With this background, attention has been drawn to the procedure of directly transplanting artificial substitutes or cells that were cultured into assembly. Typical examples of this approach are the artificial skin and the cultured skin. However, the artificial skin using synthetic polymers has the potential to cause rejection and other side effects that make it undesirable as skin grafts. On the other hand, the cultured skin is prepared by cultivating a portion of the normal skin of the patient until it grows to a desired size, so it can be used without the risk of causing rejection and any other side effects and may well be described as the most natural masking agent.
Conventionally, such cell culture has been performed either on the surface of glass or on the surface of synthetic polymers that were subjected to a variety of treatments. For example, a variety of polystyrene vessels that were subjected to surface treatments such as y-ray irradiation and silicone coating have become popular for use in cell culture. Cells that have been cultivated to grow on those vessels for cell culture are detached and recovered from the surfaces of the vessels by treatment with proteinases such as trypsin or chemical reagents.
However, it has been pointed out that the recovery of grown cells by treatment with chemical reagents involves some disadvantages such as the processing steps becoming cumbersome to increase the chance of contamination by impurities and the grown cells becoming denatured or damaged by the chemical treatment to have their inherent functions injured.
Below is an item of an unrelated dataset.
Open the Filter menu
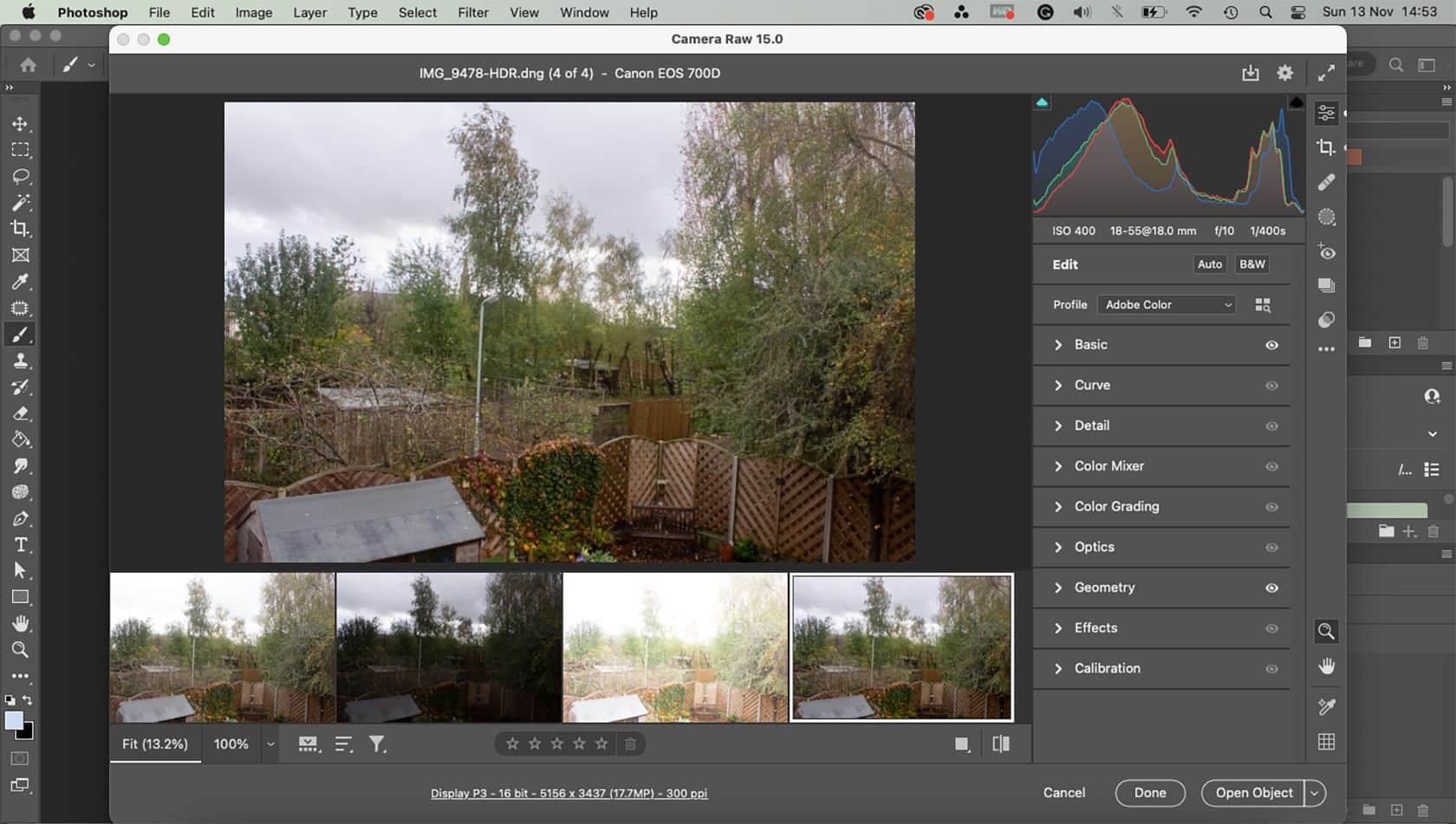 (472, 12)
In order to overcome these disadvantages, several techniques have been proposed to date.
JP 2-23191 B describes a method for producing a transplantable membrane of keratin tissue which comprises the steps of cultivating human neonatal keratinized epidermic cells in a culture vessel under conditions that enable a membrane of keratin tissue to form on the surface of the vessel and detaching the membrane of keratin tissue using an enzyme. Specifically, with 3T3 cells used as a feeder layer, the epidermic cells are grown and stratified as a cell sheet which is recovered using the proteinase dispase. However, the method described in JP 2-23191 B has had the following defects.    (1) Dispase is of microbial origin and the recovered cell sheet needs to be washed thoroughly.    (2) The conditions for dispase treatment differ from one batch of cell culture to another and great skill is required in the treatment.    (3) The cultured epidermic cells are pathologically activated by dispase treatment.    (4) The extracellular matrix is decomposed by dispase treatment.    (5) As the result, the diseased site to which the cell sheet has been grafted is prone to infection.
However, anterior ocular segment related cells that are contemplated in the present invention, such as corneal epithelial cells, corneal endothelial cells and conjunctival epithelial cells, do not have as strong intercellular binding as dermal cells and it has been impossible to detach and recover cultivated cells as a single sheet even if the dispase is employed.
In order to solve this problem, a technique has recently been devised, according to which corneal epithelial cells or conjunctival epithelial cells are cultured into assembly on an amnion deprived of the spongy layer and the epithelial layer and the assembly is used as a cell graft together with the amnion (JP 2001-161353 A). Since the amnion has adequate strength as a membrane but has no antigenicity, it is favorable as a support of cell grafts; however, the amnion is not inherently in the eye and in order to construct a more precise intraocular tissue, it has been desired that a satisfactorily strong sheet be prepared solely from the intraocular cells.
The present invention has been accomplished with a view to solving the aforementioned problems of the prior art. Therefore, the present invention has as an object providing an anterior ocular segment related cell sheet or a three-dimensional structure that have only a few structural defects as they have been recovered retaining the intercellular desmosome structure and the basement membrane-like protein between cell and substrate. Another object of the present invention is to provide a process by which cultivated and grown cells can be detached and recovered from a substrate's surface easily and as a satisfactorily strong, single sheet by changing the ambient temperature without treatment with an enzyme such as dispase.